En flânant sur les rues adjacentes à Grant Avenue, la principale artère touristique de Chinatown, on peut admirer de nombreuses fresques qui rappellent les légendes et l’histoire de Chinatown : sur l’une, on croise Bruce Lee, qui est né en 1940 à Chinatown ; plus loin, un trio composé d’un moine, d’un singe et d’un cochon qui fait référence au roman de Wu Chen En “La pérégrination vers l’Ouest” : “Ce roman du XVIe siècle raconte l’histoire vraie du moine bouddhiste Xuan Zang parti en Inde en 629 pour trouver des textes sacrés. De mauvais esprits veulent lui voler ses textes, mais le roi des singes et le cochon voluptueux les en empêchent“, relate Sylvie Walters. “De retour en Chine, le moine fait traduire les textes et popularise la religion bouddhiste. On notera ici que le cochon a pris les traits d’un rappeur célèbre, et qu’il a été rebaptisé Notorious P.I.G !”
Notre balade se poursuit vers le temple Tin How, situé au dernier étage du 125 Waverly Place. Plus vieux temple taoïste de Chinatown, il est dédié à la déesse de la mer Mazu, que les Cantonais appellent Tin How. “Le temple, érigé en 1852, a brûlé en 1906, mais heureusement, l’autel et les boiseries venues de Chine ont pu être sauvées. On y vient surtout pour faire une divination: on pense à une question, puis on secoue un pot rempli de baguettes numérotées. L’un d’entre elles va se détacher du lot : son numéro correspond à une enveloppe dans laquelle on trouvera la réponse à sa question.” S’il est interdit de faire des photos dans le temple, on peut en revanche en prendre depuis la minuscule terrasse qui offre un panorama incroyable de la Coït tower aux immeubles du Financial District.
Notre visite ne saurait être complète sans un détour par les échoppes de Stockton street : c’est là qu’on y fait ses courses de fruits, légumes, viandes, sans oublier toute la pharmacopée: “Le ginseng est particulièrement recherché pour ses propriétés fortifiantes. Les concombres de mer sont gorgés d’iode et, une fois séchés, ils étaient très faciles à emporter sur la route de la soie par exemple.”

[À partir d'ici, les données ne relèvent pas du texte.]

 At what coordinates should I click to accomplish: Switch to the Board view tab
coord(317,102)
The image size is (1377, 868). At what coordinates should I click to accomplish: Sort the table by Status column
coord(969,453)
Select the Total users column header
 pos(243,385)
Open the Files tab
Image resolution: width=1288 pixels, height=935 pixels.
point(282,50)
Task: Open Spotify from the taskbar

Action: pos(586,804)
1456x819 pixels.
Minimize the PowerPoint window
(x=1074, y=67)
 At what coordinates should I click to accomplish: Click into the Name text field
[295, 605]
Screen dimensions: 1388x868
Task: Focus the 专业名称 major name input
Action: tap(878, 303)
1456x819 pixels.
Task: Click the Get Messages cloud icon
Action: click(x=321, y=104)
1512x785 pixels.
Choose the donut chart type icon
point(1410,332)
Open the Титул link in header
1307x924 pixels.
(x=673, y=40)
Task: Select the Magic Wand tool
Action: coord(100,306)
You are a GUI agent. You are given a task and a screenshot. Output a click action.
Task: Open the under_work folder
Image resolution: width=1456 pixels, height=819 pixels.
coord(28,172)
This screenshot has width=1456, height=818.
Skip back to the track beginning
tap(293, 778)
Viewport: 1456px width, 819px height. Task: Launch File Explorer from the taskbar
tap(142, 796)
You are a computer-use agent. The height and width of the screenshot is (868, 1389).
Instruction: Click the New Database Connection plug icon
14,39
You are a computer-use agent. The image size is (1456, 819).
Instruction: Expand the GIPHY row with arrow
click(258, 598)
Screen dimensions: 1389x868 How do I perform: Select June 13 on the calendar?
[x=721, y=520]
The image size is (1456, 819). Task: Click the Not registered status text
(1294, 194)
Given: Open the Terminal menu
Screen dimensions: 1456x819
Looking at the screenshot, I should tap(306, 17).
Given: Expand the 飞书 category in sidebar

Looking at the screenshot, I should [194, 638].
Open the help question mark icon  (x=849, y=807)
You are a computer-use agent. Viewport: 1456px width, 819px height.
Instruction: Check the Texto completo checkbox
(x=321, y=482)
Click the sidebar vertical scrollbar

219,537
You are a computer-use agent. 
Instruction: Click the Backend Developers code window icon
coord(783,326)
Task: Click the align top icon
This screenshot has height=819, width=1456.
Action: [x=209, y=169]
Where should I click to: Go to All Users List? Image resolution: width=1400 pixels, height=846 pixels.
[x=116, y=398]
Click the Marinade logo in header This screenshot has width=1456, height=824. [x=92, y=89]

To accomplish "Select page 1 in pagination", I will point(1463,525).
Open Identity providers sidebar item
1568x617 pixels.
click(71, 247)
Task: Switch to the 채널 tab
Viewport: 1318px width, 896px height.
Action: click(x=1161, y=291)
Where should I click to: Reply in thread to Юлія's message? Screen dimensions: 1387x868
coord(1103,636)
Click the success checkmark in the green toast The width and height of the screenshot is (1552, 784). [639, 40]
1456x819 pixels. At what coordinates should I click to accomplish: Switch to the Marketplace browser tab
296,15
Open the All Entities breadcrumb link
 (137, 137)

Si les festivités du Nouvel An chinois ont été largement annulées ou modifiées par les restrictions sanitaires liées à la COVID, certains événements sont toutefois maintenus: le 20 février dernier, l’orchestre symphonique de San Francisco a retransmis un concert spécial Nouvel An Chinois que l’on peut revoir gratuitement ici. Une chasse au trésor est également organisée dans Chinatown pour retrouver les 12 signes astrologiques cachés sur les murs du quartier. Enfin, le buffle est mis à l’honneur sous forme de 11 statues dispersées dans San Francisco, à l’aéroport et à Oakland.